# New Here



## Tokkan (May 12, 2005)

Hello everyone.

Just found this site. I am in New Zealand and have been training for over 40 years. I am a 7th Dan in a derivative of Shotokan. I still  train daily.

Very interested in communicating with people around the world


Tokkan means "fierce battle" in Japanese


----------



## Lisa (May 12, 2005)

Welcome Tokan, Happy posting! :wavey:


----------



## arnisador (May 12, 2005)

Welcome!


----------



## Ceicei (May 12, 2005)

Tokkan said:
			
		

> Hello everyone.
> 
> Just found this site. I am in New Zealand and have been training for over 40 years. I am a 7th Dan in a derivative of Shotokan. I still train daily.
> 
> ...


:wavey: Welcome to MartialTalk!  Would you please explain how your style is a derivative of Shotokan?  How is it different?

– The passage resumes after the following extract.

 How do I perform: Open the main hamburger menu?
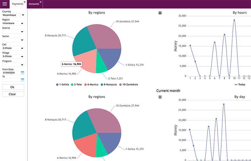[x=5, y=4]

   40 years... man...  someday, I'd like to train as long as you did.  Just one day at a time, huh? (making mental note to self)

   - Ceicei


----------



## MJS (May 12, 2005)

Welcome to the forum! Enjoy your stay!

Mike


----------



## Tokkan (May 12, 2005)

Ceicei said:
			
		

> :wavey: Welcome to MartialTalk! Would you please explain how your style is a derivative of Shotokan? How is it different?
> 
> 40 years... man... someday, I'd like to train as long as you did. Just one day at a time, huh? (making mental note to self)
> 
> - Ceicei


Our school split off from Shotokan in 1954. Its of Obata lineage.

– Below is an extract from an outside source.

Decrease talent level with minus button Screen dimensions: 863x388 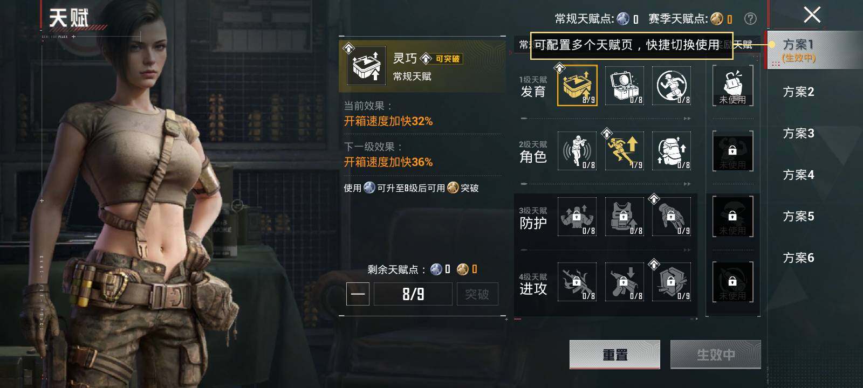358,294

Its much the same except for lower stances and a fanatical observance of neatness and correctness in technique.

Chidokai is very hard school and carries a military boot camp type of philosophy to its brutal training regiment.

Just keep training, the years slip by very fast. It only seems like yesterday that I was working my way up through the kyu grades.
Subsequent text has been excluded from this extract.